Nov 13, 2006 15:20
I have cried more in the past 3 days than i have in the last 2 months! Why does this part of my life suck so much?
I went after stats and talked to my professor about how i forgot to sumbit the homework though i actually had already done it days before it was due...and his response was: "that was a terrible mistake you know" NO REALLY!? Thanks for telling me. Then he goes "well ill just remember you had actually done the work,but theres really nothing i can do at this point...." ummm great. So basically im fucked. He said that if he decides to let us drop a homework, that would be the one i'd drop....duh! So im waiting to hear if we're able to. But why would he tell me that, i mean nothing is helping me here!! I had a C...now im sure im failing. Especially after the 2/10 i got on the quiz. Yep thats the worst ive done yet....i dont know whats going on i just really suck at math, i always have!! So i came home very discouraged and told justin what happened and cried. I just dont see why he cant himself take my homework and grade it....i showed it to him and pointed out that it was printed off Oct.30th but he didnt seem to care much. GOD. I really do not want to take this fucking class again, its so much torture even taking it once!!! And ive spent good money on having a tutor, i just dont want to see it all pissed away. I hate school.

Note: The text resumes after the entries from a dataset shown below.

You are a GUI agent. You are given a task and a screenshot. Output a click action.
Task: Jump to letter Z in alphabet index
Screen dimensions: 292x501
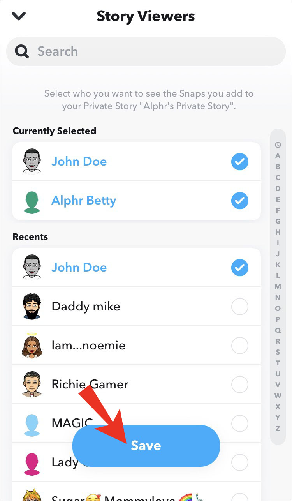[278, 429]
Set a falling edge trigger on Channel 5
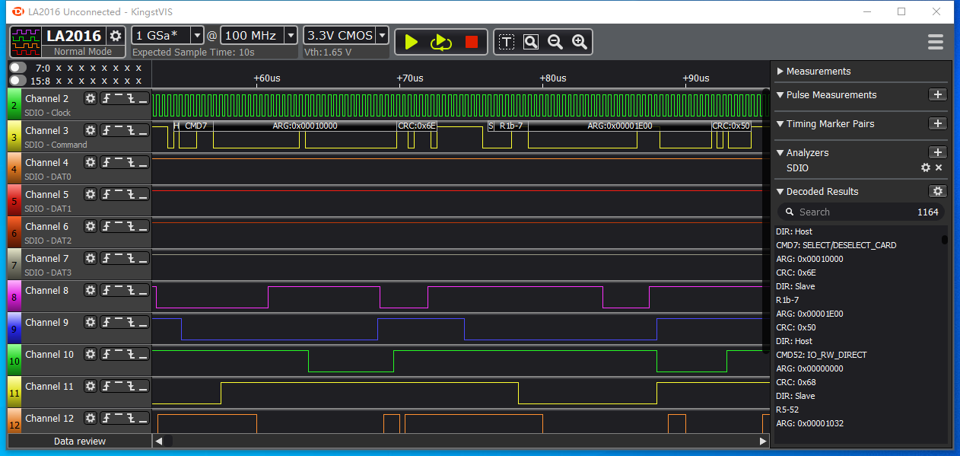 [x=131, y=194]
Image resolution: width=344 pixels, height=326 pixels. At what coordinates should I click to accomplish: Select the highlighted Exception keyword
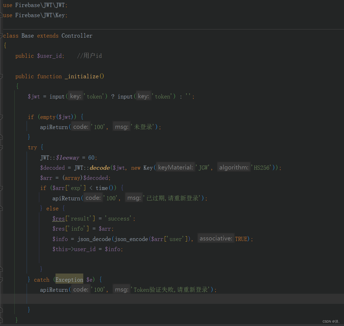click(x=69, y=279)
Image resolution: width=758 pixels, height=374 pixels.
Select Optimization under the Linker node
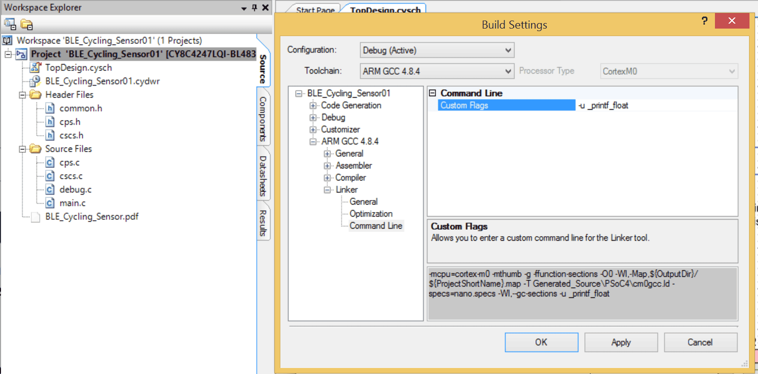point(371,214)
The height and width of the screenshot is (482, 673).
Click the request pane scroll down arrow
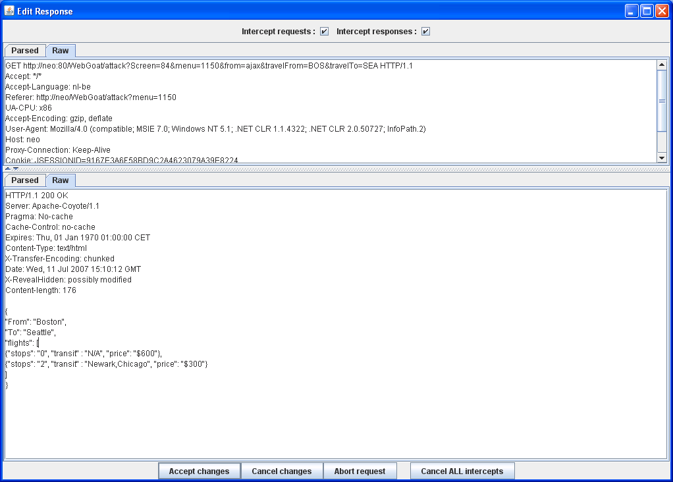click(x=662, y=157)
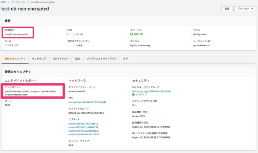The height and width of the screenshot is (153, 258).
Task: Select the 設定 tab
Action: pos(77,58)
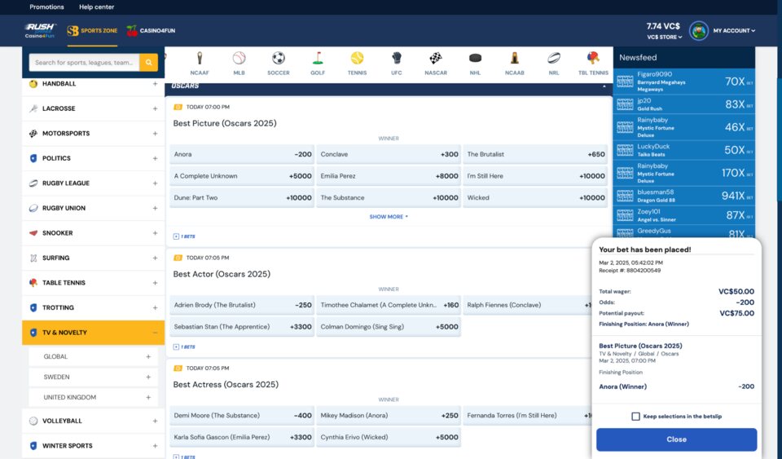The width and height of the screenshot is (782, 459).
Task: Open the account avatar icon
Action: click(x=698, y=31)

I e-mailed my mom and told her everything, then i emailed my prof again and explained profusely how much of a hard worker i am and that it has never happened before....just all the stress of the past weeks has been making me crazy and i just simply forgot, i mean were all human! I mean fuck, i have proof i even did the work, i just didnt sumbit the answers online for grading. How dumb!? We'll see what he says after that one. I feel awful.
Much to my despise....i worked out at the gym around noon. I REALLY didnt want to go, pretty much the last thing i cared about but i went anyways. Did my cardio and sit ups and called it good. Wasnt in the mood to be around all those people. Today just really blows....nothing is going right. Im so upset that i have an exam wednesday, and my stats exam thursday which i can pretty much garuntee a fail.....i STILL am sooo confused with what we're doing it makes me sick. My totor probly thinks im the biggest moron ever....especially since he knows im a senior. Yeah- reeeeal great. Im scared to death of seeing a D on my transcipt under STATS. Wow i don tknow what i will do. Oh wait........take it again. Fuck.
Oh yea...tomorrows my 23rd birthday. Too bad i dont even care right now. I honestly havent even thought about what im doing cuz i have shit all day and night to do. Justin said not to worry about groceries for tomorrow night cuz he made us reservations today for tomorrow night i guess somewhere......i may just smile a little.